Revenue for Spire Global was down nearly 56% year-over-year in the third quarter of 2025, which the company attributed to divesting its maritime business and the U.S. government shutdown shifting expected revenue into 2026. 

Spire reported third quarter revenue of $12.7 million, compared to $28.6 million in the same time last year. 

The company noted that the maritime business contributed $11.5 million revenue in the third quarter of 2024 that is no longer part of the business. Spire closed the maritime business sale to Kpler in April, allowing the company to pay down its debt. 

CFO Alison Engle told investors on Wednesday that more than $10 million of revenue moved into 2026 due to government delays like the shutdown. This relates to programs that remain funded, contracted, and underway, she said. 

Engle also estimated Spire lost $6 million to $8 million due to potential contracts not getting signed due to the government shutdown. “That was kind of an unprecedented length of time at the critical end of the year time frame for us,” Engle said. 

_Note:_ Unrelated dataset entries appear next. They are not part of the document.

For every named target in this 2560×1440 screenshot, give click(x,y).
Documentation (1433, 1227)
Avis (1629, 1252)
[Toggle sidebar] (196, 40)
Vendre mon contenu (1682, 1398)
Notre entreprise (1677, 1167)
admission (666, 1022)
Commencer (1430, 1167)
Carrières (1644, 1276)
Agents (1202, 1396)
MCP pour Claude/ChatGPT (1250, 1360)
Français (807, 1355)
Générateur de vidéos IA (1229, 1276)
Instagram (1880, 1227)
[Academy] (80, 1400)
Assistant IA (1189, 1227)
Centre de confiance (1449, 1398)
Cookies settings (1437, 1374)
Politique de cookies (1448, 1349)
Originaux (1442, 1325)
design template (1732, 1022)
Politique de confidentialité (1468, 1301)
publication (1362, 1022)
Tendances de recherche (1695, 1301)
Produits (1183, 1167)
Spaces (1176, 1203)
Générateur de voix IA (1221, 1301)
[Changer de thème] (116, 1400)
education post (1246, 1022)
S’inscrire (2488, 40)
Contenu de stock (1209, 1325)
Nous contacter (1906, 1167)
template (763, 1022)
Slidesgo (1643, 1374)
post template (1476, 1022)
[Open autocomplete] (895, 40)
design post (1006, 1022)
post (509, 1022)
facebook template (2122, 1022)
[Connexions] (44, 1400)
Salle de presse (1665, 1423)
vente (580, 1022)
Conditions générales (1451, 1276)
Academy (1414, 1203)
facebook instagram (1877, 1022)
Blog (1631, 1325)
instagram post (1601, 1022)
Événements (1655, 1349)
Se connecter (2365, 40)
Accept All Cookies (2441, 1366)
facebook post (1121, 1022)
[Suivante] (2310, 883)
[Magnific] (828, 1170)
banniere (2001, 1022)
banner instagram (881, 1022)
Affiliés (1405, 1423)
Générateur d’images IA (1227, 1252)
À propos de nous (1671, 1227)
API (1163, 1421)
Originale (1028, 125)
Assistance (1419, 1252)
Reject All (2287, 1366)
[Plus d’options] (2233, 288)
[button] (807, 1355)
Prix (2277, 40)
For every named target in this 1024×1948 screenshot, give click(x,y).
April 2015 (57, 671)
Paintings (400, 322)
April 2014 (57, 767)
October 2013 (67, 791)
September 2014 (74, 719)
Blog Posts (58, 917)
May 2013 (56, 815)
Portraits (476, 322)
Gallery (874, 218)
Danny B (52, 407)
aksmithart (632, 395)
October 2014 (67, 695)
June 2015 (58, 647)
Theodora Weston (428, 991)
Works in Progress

CEO Theresa Condor told investors she remains confident in Spire’s technology advantage, and cited Spire being named to the U.S. government Missile Defense Agency’s multi-award ShIELD Indefinite Delivery Indefinite Quantity (DIQ) contract that has a shared ceiling of $151 billion. The award positions Spire to compete for task orders under the Golden Dome initiative. 

“While the U.S. government shutdown shifted a portion of anticipated revenue from 2025 into 2026, the underlying program funding and delivery commitments remain fully intact, and recent awards demonstrate that the U.S. defense market continues to expand,” Condor said. 

She also spoke to the opportunity horizon in Europe like Germany’s planned space-defense spending noting that Spire is one of very few companies with an end-to-end small satellite production facility set up in Germany. The company operates a manufacturing facility in Munich. 

The company is also ramping up its space reconnaissance portfolio. 

“Spire’s space reconnaissance portfolio is seeing heightened demand as agencies move beyond traditional telecom and imaging approaches to exploit the radio-frequency domain. Our pipeline includes multiyear sovereign programs with recurring data demand as well as requests for immediate data delivery using installed capacity,” Condor said. 

Spire is forecasting its 2025 full year revenue to be between $70.5 million and $72.5 million — roughly a 35% year-over-year decline at the midpoint. 

The company noted that the maritime business contributed $43.5 million of revenue in 2024 overall, and year over year comparisons should take this into account. 

With the revenue movement out of 2025, Spire now expects in excess of 30% revenue growth in 2026 for the business, after the maritime divestiture. 

Spire was late in reporting its third quarter results and previously received a notice from the New York Stock Exchange about the late filing. Condor noted the company has selected KPMG as its new audit partner. “We are confident that Spire is positioned to operate as a regular reporting public company going forward,” she told investors.